Despite the obvious potential that learning has to offer the gaming world, it must be used carefully to avoid certain pitfalls. Here are but a few of the problems commonly encountered when constructing a Learning AI:

  • Mimicking Stupidity — When teaching an AI by copying a human player’s strategy, you may find that the computer is taught badly. This is more than likely when the player is unfamiliar with a game. In this situation, a reset function may be required to bring the AI player back to its initial state, or else a minimum level must be imposed on the computer player to prevent its performance dropping below a predetermined standard.
  • Overfitting — This can occur if an AI agent is taught a certain section of a game, and then expected to display intelligent behaviour based on its experience. Using a FPS as an example, an agent which has learnt from its experience over one level will encounter problems when attempting a new level, as it may not have learnt the correct ‘lessons’ from its performance. If it has found that when opening doors, it has been able to escape the line of fire by diving behind a wall to its left, it will assume that this is a generalized tactic. As you can imagine, this could lead to amusing behavioural defects if not monitored in the correct way…
  • Local Optimality — When choosing a parameter on which the agent is to base its learning, be sure to choose one which has no dependency on earlier actions.

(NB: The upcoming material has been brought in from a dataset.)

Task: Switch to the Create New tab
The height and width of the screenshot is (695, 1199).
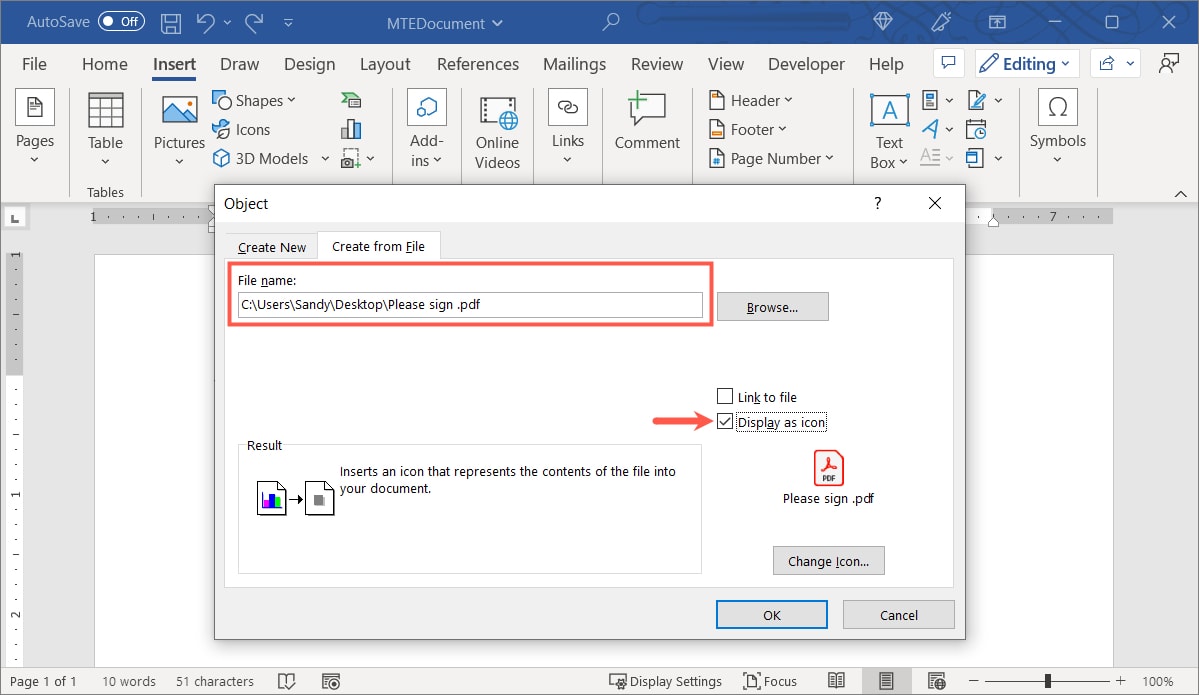Action: tap(270, 246)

As an example, take a snow-boarding game. The agent learns, through the use of an optimization algorithm, the best course to take down the ski slope, using its rotation as a parameter. This may mean that a non-optimal solution is reached, in which any small change cannot improve performance. Think about the data being stored — a sequence of rotations clockwise and anticlockwise. An alteration to a rotation in the first half of the run may lead to a better time over the course in the long run, but in the short-run, could cause a horrific crash further down the slope, as the rest of the rotations are now slightly off course!
  • Set Behaviour — Once an agent has a record of its past behaviour and the resulting performance analysis, does it stick to the behaviour which has been successful in the past, or does it try new methods in an attempt to improve? This is a problem which must be addressed or else an agent may either try to evaluate every possible behaviour, or else stick to one without finding the optimal solution.


Having looked at possible applications for learning, and seen some of the problems associated with it, it seems that there is great potential for learning in games, but it must be used with caution. The majority of games have little use for any kind of learning techniques — except in the development and testing stages. Despite the price of developing this kind of software, it looks as if learning will have a large part to play in the next generation of games.